*GIVEN PASSAGE:*
In this debut thriller, tragedies strike an anesthesiologist as he tries to start a new life with his son.

Dr. Nico Antone, an anesthesiologist at Stanford University, is married to Alexandra, a high-powered real estate agent obsessed with money. Their son, Johnny, an 11th-grader with immense potential, struggles to get the grades he’ll need to attend an Ivy League college. After a screaming match with Alexandra, Nico moves himself and Johnny from Palo Alto, California, to his frozen childhood home of Hibbing, Minnesota. The move should help Johnny improve his grades and thus seem more attractive to universities, but Nico loves the freedom from his wife, too. Hibbing also happens to be the hometown of music icon Bob Dylan. Joining the hospital staff, Nico runs afoul of a grouchy nurse anesthetist calling himself Bobby Dylan, who plays Dylan songs twice a week in a bar called Heaven’s Door. As Nico and Johnny settle in, their lives turn around; they even start dating the gorgeous mother/daughter pair of Lena and Echo Johnson. However, when Johnny accidentally impregnates Echo, the lives of the Hibbing transplants start to implode. In true page-turner fashion, first-time novelist Novak gets started by killing soulless Alexandra, which accelerates the downfall of his underdog protagonist now accused of murder. Dialogue is pitch-perfect, and the insults hurled between Nico and his wife are as hilarious as they are hurtful: “Are you my husband, Nico? Or my dependent?” The author’s medical expertise proves central to the plot, and there are a few grisly moments, as when “dark blood percolated” from a patient’s nostrils “like coffee grounds.” Bob Dylan details add quirkiness to what might otherwise be a chilly revenge tale; we’re told, for instance, that Dylan taught “every singer with a less-than-perfect voice…how to sneer and twist off syllables.” Courtroom scenes toward the end crackle with energy, though one scene involving a snowmobile ties up a certain plot thread too neatly. By the end, Nico has rolled with a great many punches.

*WHAT TO DO:*
Answer these questions about the book review above:
1. To which town does Nico move himself and Johnny?
2. What is the name of the bar where Bobby Dylan plays Dylan songs?
3. Which scenes toward the end does the review say crackle with energy?

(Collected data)
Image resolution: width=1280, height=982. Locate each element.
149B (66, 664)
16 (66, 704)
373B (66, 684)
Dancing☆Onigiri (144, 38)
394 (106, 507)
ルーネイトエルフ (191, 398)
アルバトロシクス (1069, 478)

*RESPONSE BOX:*
1. Hibbing, Minnesota
2. Heaven's Door
3. The courtroom scenes